Burdur’un Gölhisar İlçesi’ndeki Kibyra Antik Kentinin kazı başkanı Yrd. Doç. Dr. Şükrü Özüdoğru, Kibyra Antik Kentindeki mezarların korunması için Antik Dönemde özel kanunlar olduğunu belirtti.
Kibyra Antik Kentinde Kültür ve Turizm Bakanlığı ile Mehmet Akif Ersoy Üniversitesi adına kazı çalışmalarını 2006 yılından bu yana yürüten heyetin başkanı Yrd. Doç. Dr. Şükrü Özüdoğru, Kibyra Antik kentinde bulunan mezar yapılarının korunması için Antik dönemde bile özel kanunların olduğunu söyledi.
Antik dönemde iki tür gömü geleneği olduğunu kaydeden Özüdoğru “Birincisi inhumasyon yani ceset gömü, ikincisi ise kremasyon yani cesedin yakılarak gömülmesidir. Kibyra’da bu iki geleneği de görüyoruz.
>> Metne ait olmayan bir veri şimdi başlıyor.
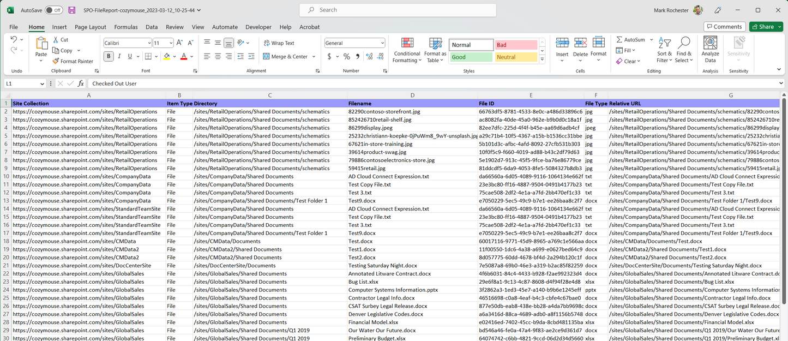Apply the Percent Style number format
This screenshot has width=788, height=341.
[x=346, y=56]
Büyük İskender Döneminden başlayarak Roma dönemine kadar yakarak (kremasyon) gömme daha yaygın görülmekteydi, Roma döneminden sonra ise inhumasyon (ceset) gömü daha yaygınlaşmıştır. Hristiyanlıkla birlikte M.S. 4’üncü yüzyıldan sonra tamamen ceset gömü karşımıza çıkıyor.” Dedi.
Özüdoğru şunları söyledi; “Antik Dönemde bugün ki gibi semavi dinler gibi bir öte dünya inancı var. Bu nedenle mezarlar önemseniyor ve bir nevi ölen bireyin öteki dünyada ki evi gibi hazırlanıyordu. Bu düşünceden dolayı Antik mezarlarda yeme içme kapları, giysiler, takılar ve çeşitli metal objeler sıkça karşımıza çıkmakta. Bu mezarlık alanlarında bulunanlar büyük oranda Bizans Dönemi soygunlarından sonra bugüne kalanlar. Kibyra’da mezarlara yönelik soygunların ve tahribatların Roma Döneminde başladığını ama özellikle Bizans Döneminde yoğunlaştığını bilmekteyiz. Roma Dönemi mezar yazıtlarında mezarları izinsiz olarak kullanan veya zarar verenlerin ceza olarak kent meclisine oldukça yüksek miktarlarda para ödemek zorunda olduklarından bahsetmektedir. Bu yazıtlar bize Antik Dönemde mezarlık alanlarının korunması için özel kanunlar olduğu gösteriyor. O dönemde herkes istediği gibi gelip bir mezarı kullanamıyor veya tahrip edemiyordu. Hristiyanlıkla birlikte ölü gömme adetleri değişiyor ve bununla beraber mezarlık alanına yönelik kanunlarda değişiyor. Özellikle M.S. 5’inci ve 6’ıncı Yüzyılda Roma İmparatorluk Dönemi veya öncesine ait mezarlarda soygunların başladığını söyleyebiliriz. Tabi ki bu soygunlar günümüze kadar devam etmiştir. Örneğin 2010 yılında yapılan kazı çalışmaları sırasında, tahribata uğramamış bir mezar yapısı ile karşılaşılmıştır, bu mezarın içinde bulunan iskeletlerden birinin üzerinde günümüzden yaklaşık 2000 yıl öncesine ait beyin ameliyatı (trepanasyon) yapıldığı tespit edilmiş olup, bu hem tıp bilimi hem de arkeoloji için önemli ve heyecan verici bir keşif olmuştur.”